Cuánto quisiera comentar en esta columna algo alentador acerca del Perú. Sin embargo, la realidad es tan apabullantemente adversa que no hay cabida para el entusiasmo.
Un caso concreto: hace poco tiempo, un par de renombrados peruanos deslumbró a millones de personas. Nuestro mundialmente aclamado tenor, Juan Diego Flórez, acompañado de nuestro reconocido músico, Lucho Quequezana, tuvieron cautiva a la audiencia (se calcula que 900 millones de chinos, 30 veces la población del Perú, los vieron en directo por televisión), mientras tocaban las notas de nuestra melancólica canción El cóndor pasa, con ocasión de celebrarse el año nuevo en la China.
Pero esa grandiosa demostración de sensibilidad artística peruana, se vio repentinamente opacada por nuestra cotidiana realidad nacional: ahora, en el Perú, se asesina al doble de personas que un par de años atrás. El número de muertos como consecuencia directa de la inseguridad ciudadana se ha incrementado exponencialmente. El sicariato se ha convertido en un delito de frecuencia espeluznante: cada día, por unos cuantos soles, delincuentes juveniles matan gente por encargo. Se ha conocido que la extorsión, una especie de asalto sin violencia (me pagas lo que te pido o te mato), se ha extendido a toda clase de establecimientos comerciales, grandes y pequeños, y ha llegado hasta los colegios y escuelas en los que estudian niños y adolescentes. Es verdad que esto no es nuevo, que la delincuencia en el país siempre ha existido, pero no deja de ser igualmente cierto que el aumento de la criminalidad está próximo a descontrolarse.
Mientras esto ocurre en la cruda realidad, las autoridades llamadas a que no suceda, al tiempo de cuestionar la dimensión de su existencia, se defienden diciendo que están haciendo lo suyo, cumpliendo con su trabajo: desplegando su aguda inteligencia y preparando estrategias efectivas que aniquilarán al crimen. Algo parecido a lo que el desorientado alcalde de Miraflores sigue imaginando para que el puente hacia el distrito de Barranco, sobre la Quebrada de Armendáriz, quede listo para que la gente disfrute del sol frente al mar, ahora que el verano termina, sin que se haya construido nada. Y a la inmensa grúa instalada en la pista, impidiendo el tránsito, le acaban de robar el motor. Kafka revivido.

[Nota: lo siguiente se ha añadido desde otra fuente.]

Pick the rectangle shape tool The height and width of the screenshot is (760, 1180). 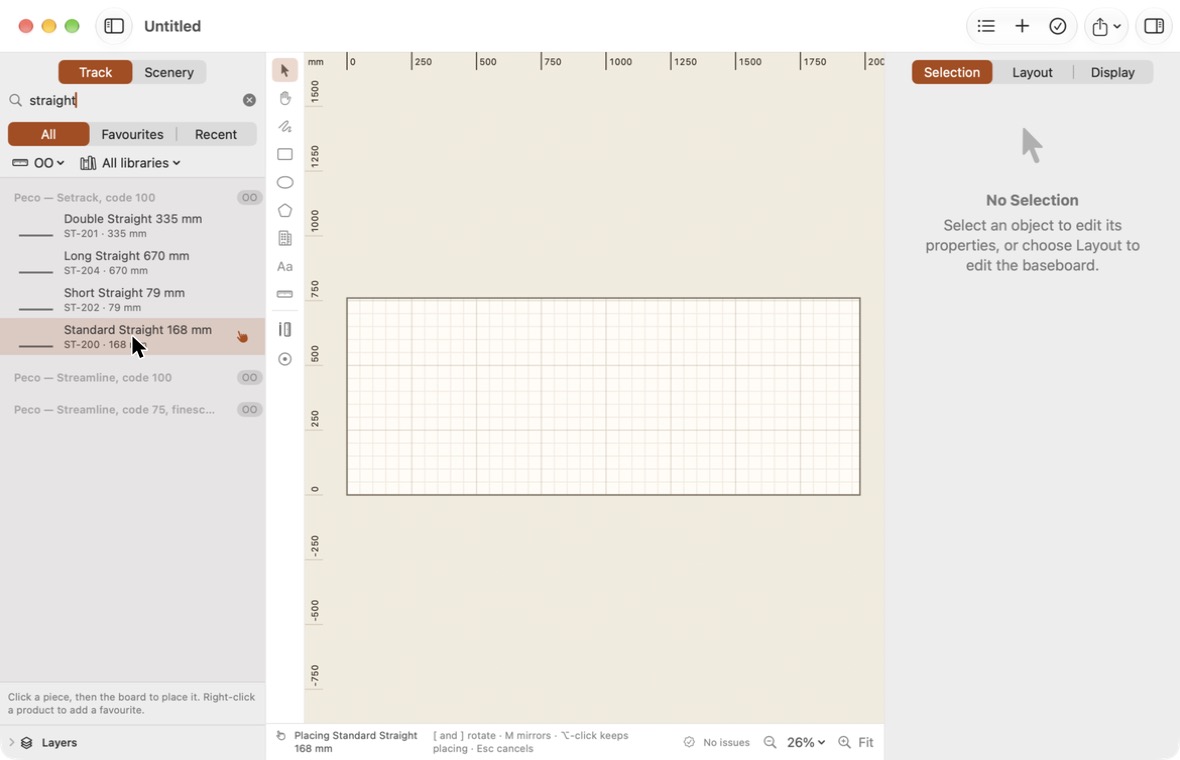click(284, 154)
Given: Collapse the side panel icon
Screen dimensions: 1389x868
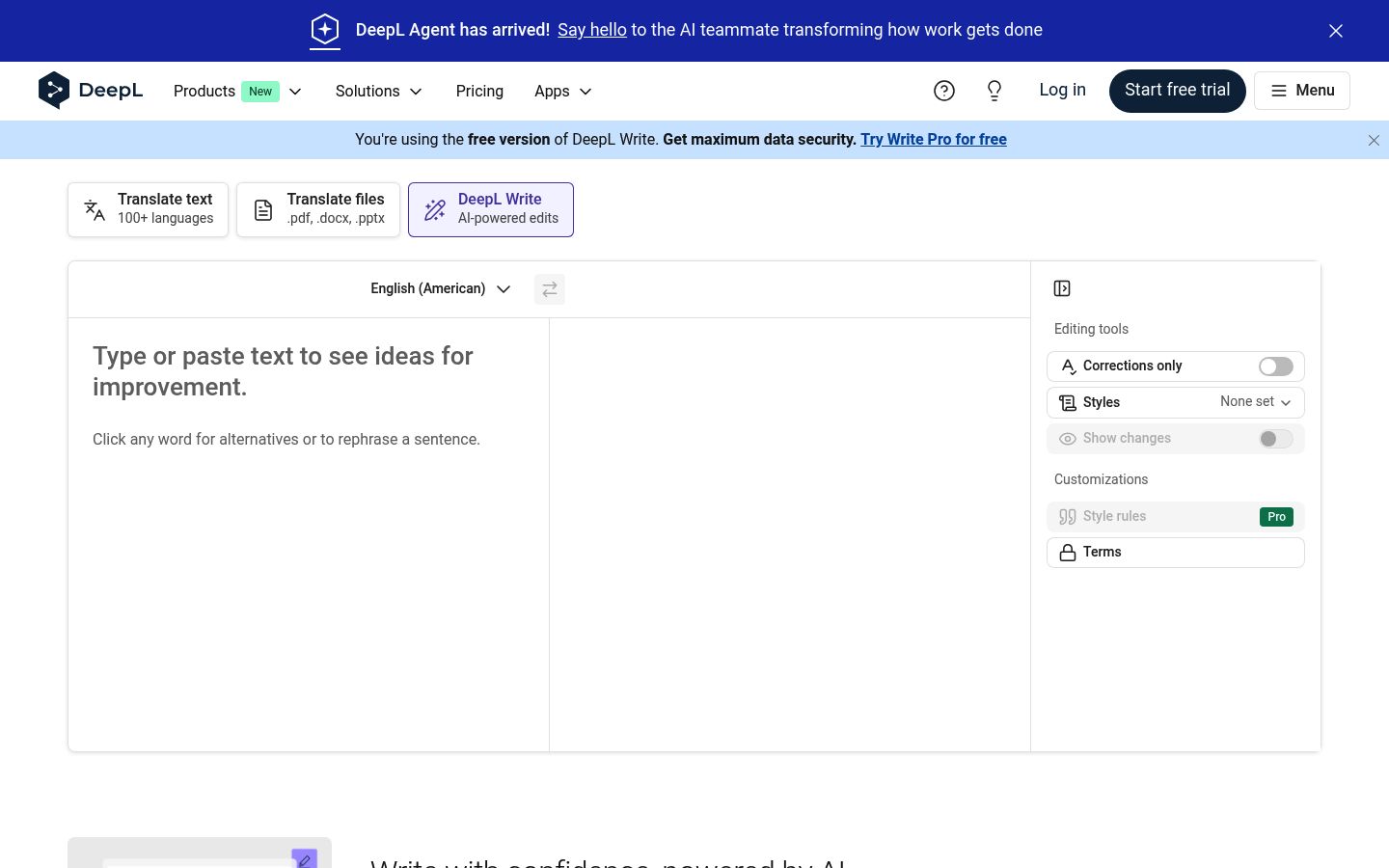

Es difícil entusiasmarse con un país a la deriva como el Perú que dice gobernar Dina Boluarte. Más difícil aún, es confiar que algo de lo que dramáticamente vivimos los peruanos cambiará si el otro directo responsable del desastre, el Congreso, hace algo diferente a lo que ha venido haciendo: dictar leyes en su beneficio que terminan favoreciendo a la delincuencia. Y después, hablan de pena de muerte: ¿quién los entiende? Por eso, la ciudadanía no se equivoca: la inmensa mayoría, nueve de cada diez peruanos, desaprueba a Dina Boluarte y al Parlamento. La contundente marcha por la salida del ministro del Interior así lo demuestra.
En este clima de descalificación generalizada, es difícil saber qué nos deparará el futuro. Pero hay algo previsible: habrá elecciones. Lo más probable es que surjan los extremos polarizados y ambos eliminen al centro. Exactamente lo que no hay que hacer.